# Does freebsd 7.2 support multi default gateway?



## darleter (Oct 29, 2009)

Does freebsd 7.2 support multi default gateway?
if freebsd support it ,how can i use it.
thanks.


----------



## DutchDaemon (Oct 29, 2009)

FreeBSD has one _default_ gateway. You can use tools like route(8) or pf(4) (pf.conf(5)) to use different gateways for different destination networks, or to use more than one gateway in e.g. round-robin or random fashion.


----------



## SirDice (Oct 29, 2009)

If I'm not mistaken you can use multiple routing tables and as such have multiple default gateways. IIRC this is available in 7.1 and above.

You will need to compile your kernel with the ROUTINGTABLES option.

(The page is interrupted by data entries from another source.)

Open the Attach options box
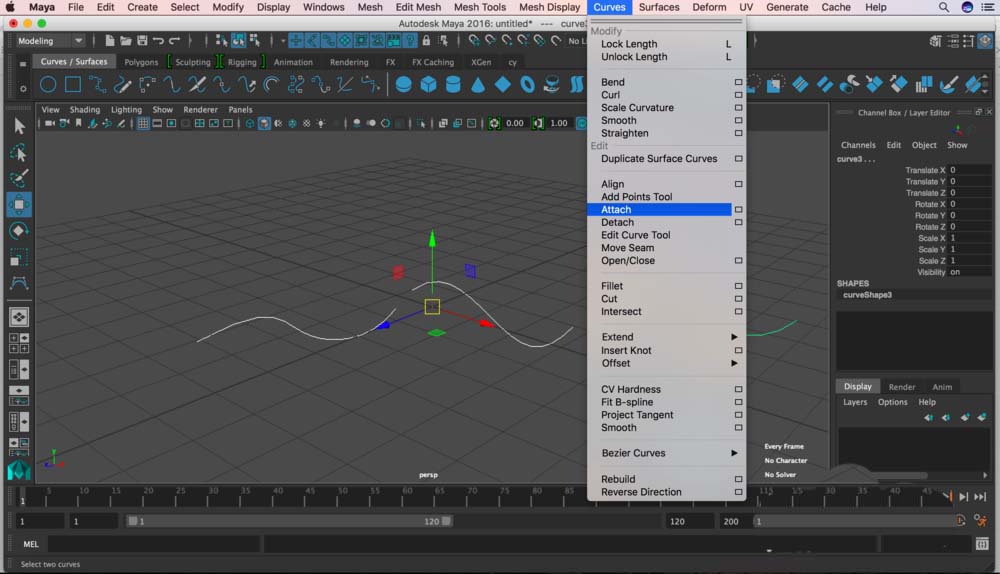This screenshot has width=1000, height=574. click(739, 210)
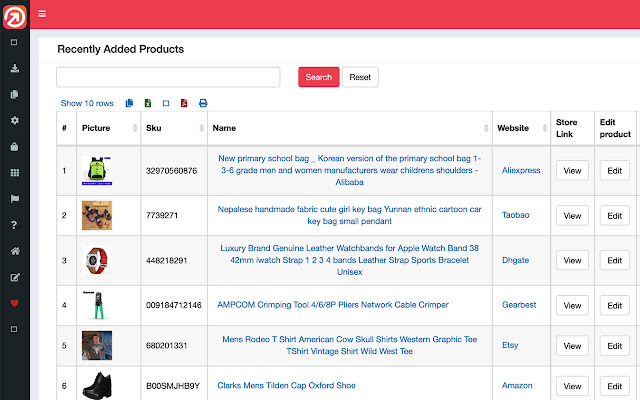Print the table using printer icon
The width and height of the screenshot is (640, 400).
pos(203,103)
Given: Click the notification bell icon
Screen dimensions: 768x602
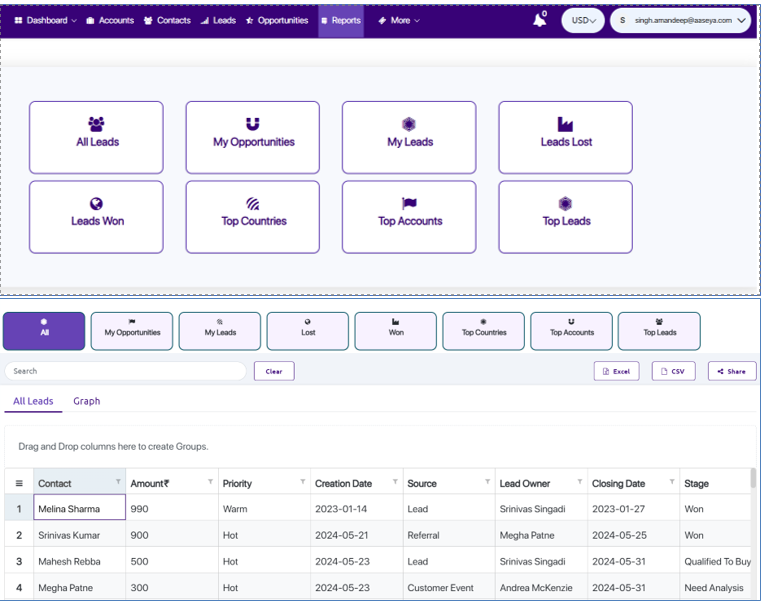Looking at the screenshot, I should pos(540,20).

Then you can use setfib(1) to select a routing table.


----------



## DutchDaemon (Oct 29, 2009)

That's a matter of idiom I guess. I wouldn't call those _default_ (as in: 'lacking other settings') gateways anymore, but 'routing gateways' or 'preferred gateways'


----------



## phoenix (Oct 29, 2009)

Wasn't multi-fib support added post-7.2, so you'd need to upgrade to 7-STABLE (or 8.0-RC2) to get it?


----------



## darleter (Oct 30, 2009)

Thanks all for your post.


----------



## SirDice (Oct 30, 2009)

phoenix said:
			
		

> Wasn't multi-fib support added post-7.2, so you'd need to upgrade to 7-STABLE (or 8.0-RC2) to get it?





> HISTORY
> The setfib utility appeared in FreeBSD 7.1.


What use would setfib be without multi-fib support?


----------